The cry of the day is that children are going to school, but they are not learning very much. It is a negligent notion that schools are the primary houses of learning. All of the stimulations in the environment and in the head, neither of which is limited to the schoolhouse, go into the learning process. If the brain cells, neurons we call them, for memory, by which we measure learning, which is a process of brain cell interconnections itself, are not developed before children go to school, then schools are going to be very limited in what they can do to produce learning or learned children.

These articles that I am doing on the brain—which teacher training schools, churches and significant social agencies seem to know tragically little about—are directed at things that parents and all those who deal with children can and need to do to secure proper brain development in those impressionable years of early childhood. Ignore them and, as Shakespeare would say it, the child's learning skills will be lost in the shallows.

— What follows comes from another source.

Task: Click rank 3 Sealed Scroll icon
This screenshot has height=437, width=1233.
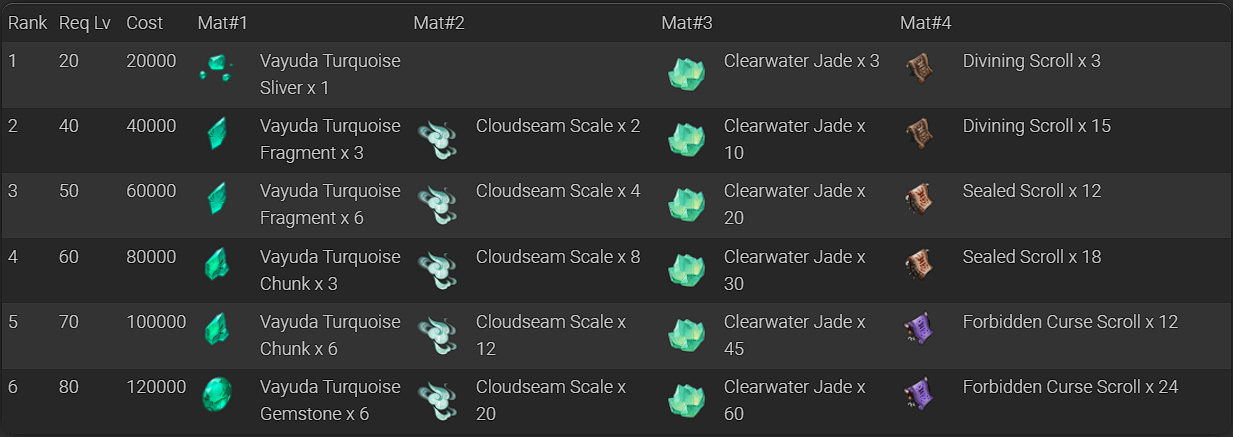Action: 919,200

The common saying goes right to the point: "USE IT OR LOSE IT." If we are going to produce learning children, then we must create for them—in the home and in the rest of the community—situations that encourage the use and then more use of the brain cells and interconnections that have to be there for learning to take place. Let's review again the operations basic to learning—the actions of neurons that create learning and memory. By encouraging children to use their heads, to think, to memorize (by pointing out things for children to observe; by letting them talk; by letting them draw pictures and designs; by asking questions that make children think and reason), we create the use of nerve cells necessary for learning. The problem with many poor children is that they are permitted to grow like Topsy—without observing; thinking; imagining; and reasoning.

Learning involves stimulations of neurons all over the cortex of the left and right hemispheres, as well as the limbic system. Once again consider this sketch:

impulse traveling through brain cells

Impulse Traveling Through Brain Cells

The DENTRITES of a nerve cell receive some kind of stimulation (like 5 + 5). Electro-chemically the stimulation (perhaps, "Who was our first president?") moves through the cell body and along a longer arm called the AXON, which produces NEUROTRANSMITTERS to the dendrites of another cell body. This is the learning process, which may require stimulus after stimulus (practice, we may call it). The home, the community, as well as the school, must make the children repeat this process or the cells will, not being adequately used, die. USE THE BRAIN CELLS FOR LEARNING OR LOSE THEM. After the loss, what the school can do is limited—despite money and resources.

This is THE problem of the Kansas City, Missouri School District—if the school board, Judge Whipple, and Arthur Benson only knew it! (Judge Whipple and Arthur Benson are the judge and lawyer involving long standing litigation concerning the KCMSD.) The heart of the problem involves basically inadequate Standard English.